First, dont ever directly comfront a girl about a story/rumor going around about her sexual exploits, unless you know for certain the girl is an exhibitionist at heart and not at all shy about her sexuality.
Especially do not do this as your opener, if you really need to bring it up, do it when you have established a lot of rapport and are well into the comfort stages.

Women treasure confidence and discretion when it comes to their sex lives. This is a fundamental part of their "anti-slut device." The fact that she sounded nervous doesnt at all mean that she likes you (tho she might), it means you stepped on her toes about something that is embarassing for her and is unfortunately making the rounds, and now she is worried about "what everybody is thinking/saying about her" and "if people think she is a slut now." I'd put the odds at about 1000 to one for this, without ever meeting her, even if she is a so-called "closet slut." The name itself implies discretion, doesn't it?

At this point, since you stepped in it, option 1 was the best. Laugh it off, build rapport, identify with her and get her to identify with you. But dont overfocus on it, as soon as she seems a tiny bit more comfortable, drop it and change the subject!! Preferably to something funny and light that doesnt put her place in society in the spotlight.
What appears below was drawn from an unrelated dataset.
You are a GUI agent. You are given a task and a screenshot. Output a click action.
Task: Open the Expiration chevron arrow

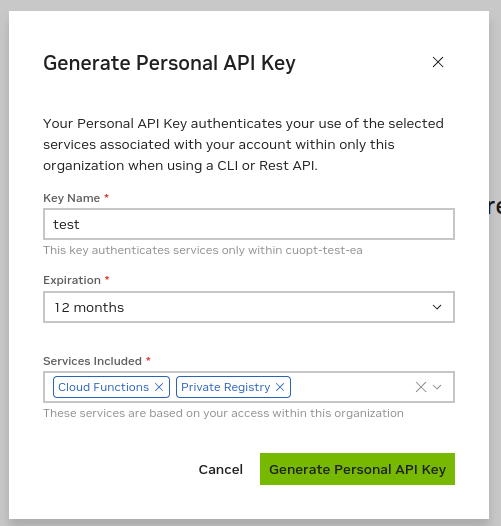[437, 307]
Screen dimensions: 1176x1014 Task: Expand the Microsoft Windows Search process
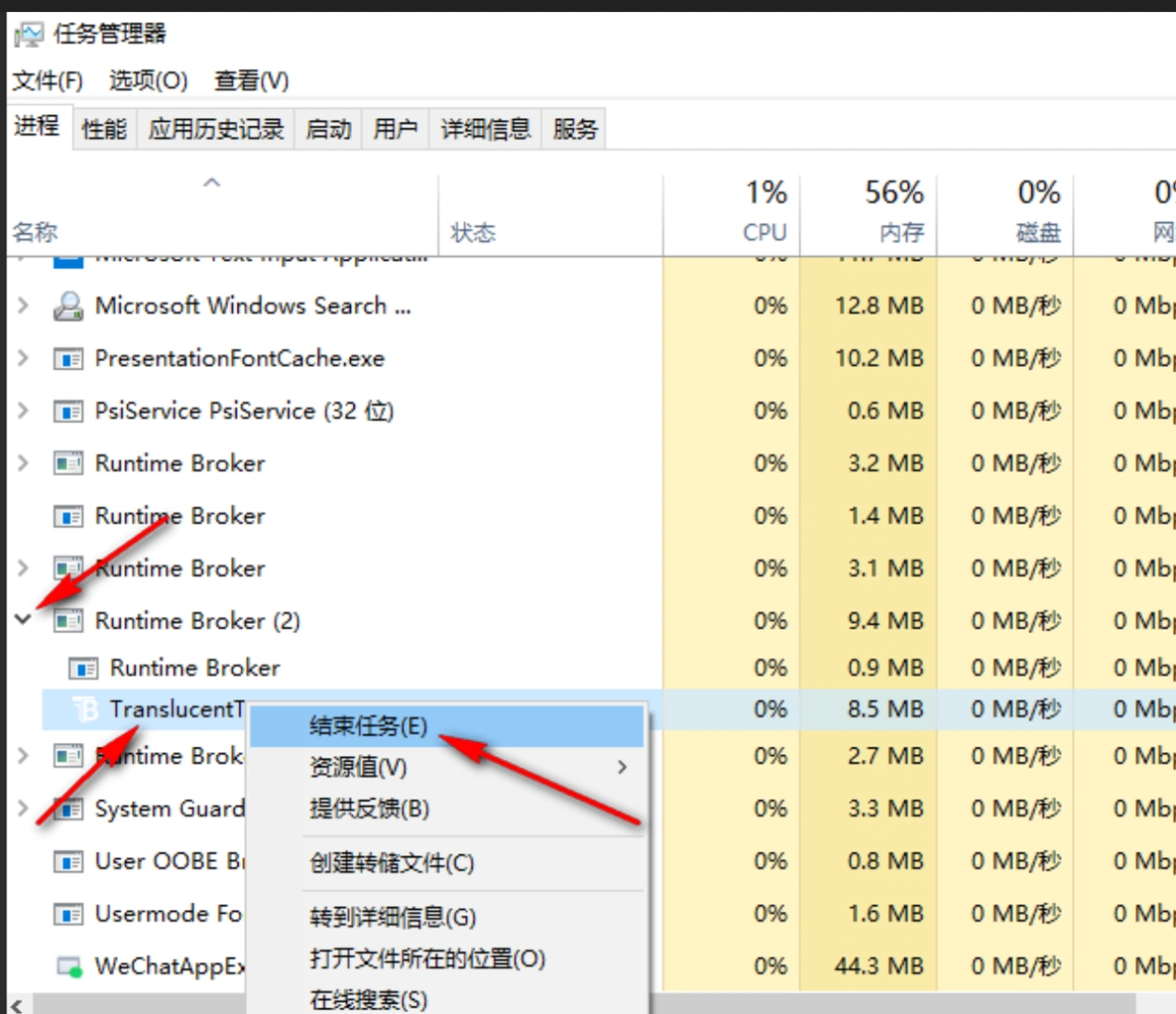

Ok but you took option two, alienating yourself from her with "I dont even know you do I?" which can imply all sorts of negative things, like "I take a moral objection to your actions" or "I thought you were a better girl than that," or simply, "Why am I talking to you about this personal matter, we are not close and I had no right to bring it up." She agreed, and then you ...walk off?

The trick about "implied messages" is that there are so many different paths another mind can and will take. She cannot read your mind. Without really direct verbal cues, there is no way in hell she is going to jump to a complex conclusion that "Her beauty alone is not enough to hold your interest, but you still like her" especially when taken with all the other context you provided.
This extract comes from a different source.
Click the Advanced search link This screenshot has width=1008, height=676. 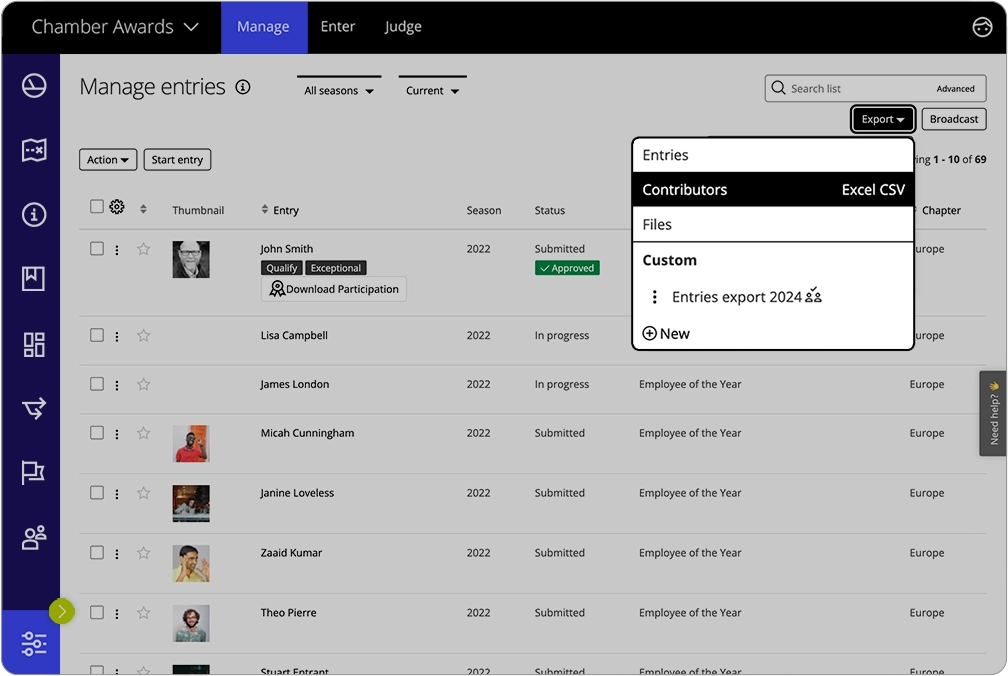[955, 88]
What you did was seriously neg the shit out her. You confronted her about an embarassing situation, yanked her down a few points, then brought up the fact that you dont even have the right to talk to her about that, pulling her down another notch or two, and then you walk off, which is really a killing blow. She is feeling pretty damn low after an encounter like this.

You should be trying to find ways to DHV her now, and bring her up and make her feel better about herself. You should probably DLV yourself as well a bit when doing it, as you've put yourself up on a pedastal compared to her, so to speak. An apology would be a good start, as well as an explanation as to what you were really thinking, but then, I usually take the honest approach with women. Follow it up with something more positive (changing the subject once again) so you dont permanently DLV yourself to her; people who get trampled on can be quick to make a polar switch of value with you if you give them the opportunity. Hopefully if you have any charm and she trusts you, you will be able to swing the whole into a DHV situation for the both of you, and go from there.

Learning from a bad experience and moving forward -->changing a DLV into a DHV. People are usually very happy to make this trade. Just, as before, do it quickly and change the subject without focusing on it too much.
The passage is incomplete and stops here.